Apache Pig is a high level scripting language and a part of the Apache Hadoop eco-system. Pig scripting is mainly used for data analysis and manipulation on top of the Hadoop platform. We know that MapReduce is a programming model used with the Hadoop platform (for parallel processing), Pig also uses MapReduce mechanism internally to process data on a distributed environment. Pig actually provides an abstraction on top of the MapReduce model to make programming easier for the developers. Pig scripting is similar to SQL syntax, so the developers can simply write SQL like statements for data processing without using MapReduce directly.

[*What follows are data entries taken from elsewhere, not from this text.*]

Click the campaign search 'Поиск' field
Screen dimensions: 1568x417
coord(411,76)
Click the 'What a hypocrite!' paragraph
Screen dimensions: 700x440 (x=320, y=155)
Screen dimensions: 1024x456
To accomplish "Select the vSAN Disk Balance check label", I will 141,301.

Introduction: The power of Apache Pig is defined by its capability to describe any data analysis tasks such as data flows, traversing from one component to another component. The other important feature of Pig is its User Defined Functions (UDF), which can be used to access code written in many popular high level languages like Java, Python, and Ruby etc. On the other side, Pig scripts can also be executed from other languages. So, you can take the advantage of Pig to write complex business problems, which should be executed in a parallel way on a distributed computing system. And, then invoke it from different applications as a component.
Conceptual thinking – How Pig works
The best example of understanding the work flow of a Pig script is to understand the ETL process. In an ETL (Extract – Transform – Load) process, first, the data is extracted from the sources, second, it is processed based on the business logic and finally stored in a database. The same mechanism is followed in a Pig script execution. Following are the steps:
- First, Pig extracts the data from sources (stream, flat file, dynamic data etc.) using UDF – This is the input.

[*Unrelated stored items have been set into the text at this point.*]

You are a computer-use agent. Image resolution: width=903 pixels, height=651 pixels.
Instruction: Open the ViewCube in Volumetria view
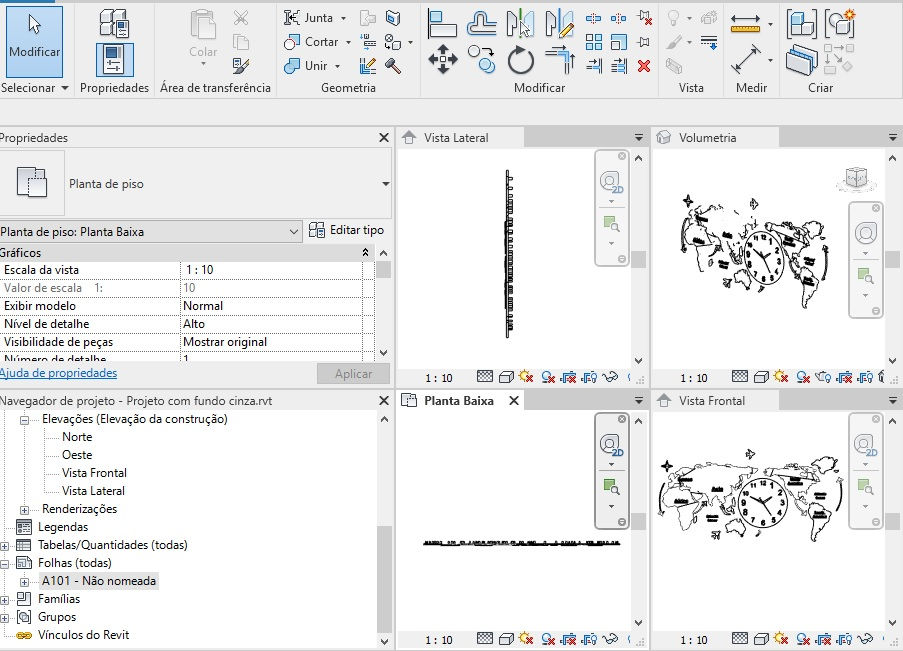tap(856, 178)
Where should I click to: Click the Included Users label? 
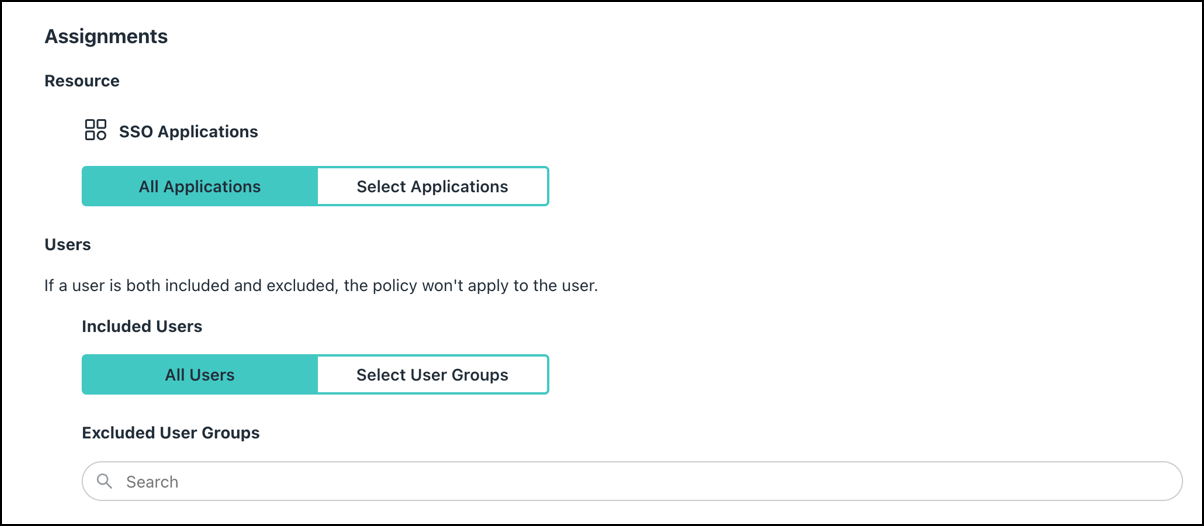pos(142,327)
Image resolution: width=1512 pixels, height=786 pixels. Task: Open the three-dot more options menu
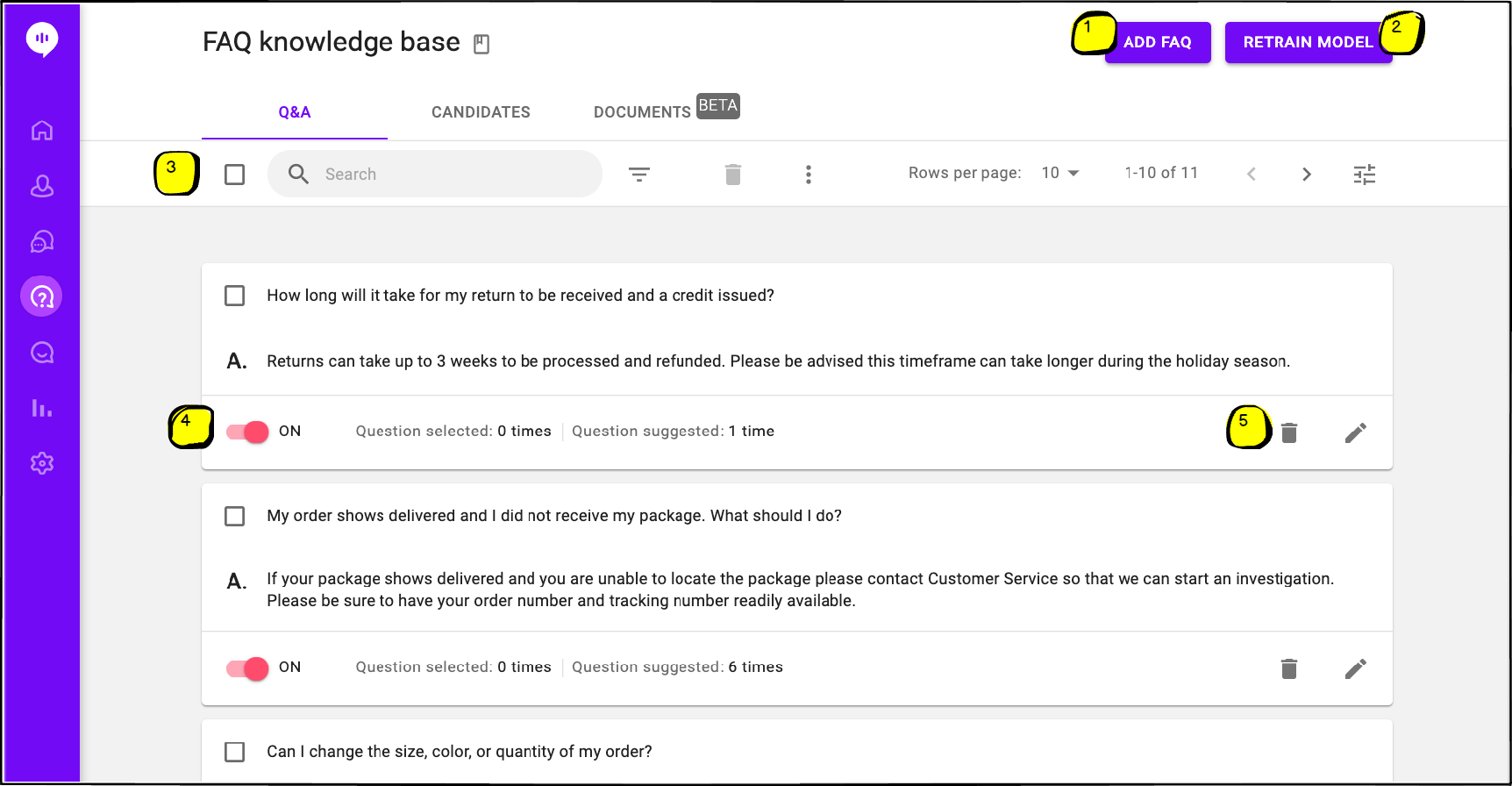tap(809, 175)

- Second, Pig performs its operations (like select, iterate and other transforms) on the data – This is the initial processing.
- Third, Pig passes the data to other complex systems for more processing (using UDF) – This is further processing.
- Finally, Pig stores the result into a Hadoop Distributed File System (HDFS) – This is the storage.
Internally, all the pig tasks are series of MapReduce jobs which runs on a hadoop cluster. These jobs are optimized by Pig interpreters to improve performance.
Apache Pig components
The main components of Apache Pig are its infrastructure layer and the language layer.
Infrastructure layer: This layer contains compilers to generate a sequence of MapReduce jobs from the Pig scripts. It works on a distributed parallel computing framework.
Language layer: The language layer contains a textual language known as ‘Pig Latin’. The syntax of this language is more like an SQL statement. It has the following features:
- Simple programming: It provides a simple way to write scripts to achieve parallel execution of data analytics tasks. It can also perform complex tasks including complex data transformations as a flow of data sequences. So, it is easy to write, understand, and maintain Pig Latin scripts.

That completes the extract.